** Provided entries **
===============
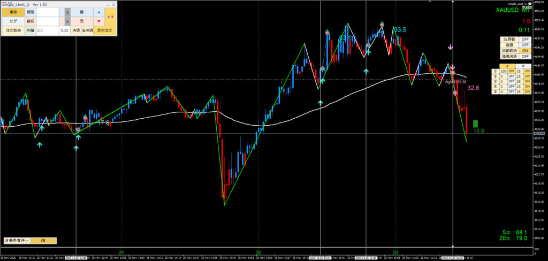Screen dimensions: 548x261
Task: Toggle the SL移動 OFF switch
Action: (x=525, y=40)
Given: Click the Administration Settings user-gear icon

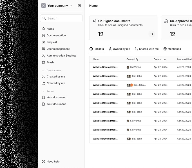Looking at the screenshot, I should pos(43,56).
===============
** Your instructions **
The answer is the run of lines from the one with "Given: Click the" through the final line of the data, copied exactly, and nothing else; no pictures.

** Written answer **
Given: Click the Administration Settings user-gear icon

Looking at the screenshot, I should pos(43,56).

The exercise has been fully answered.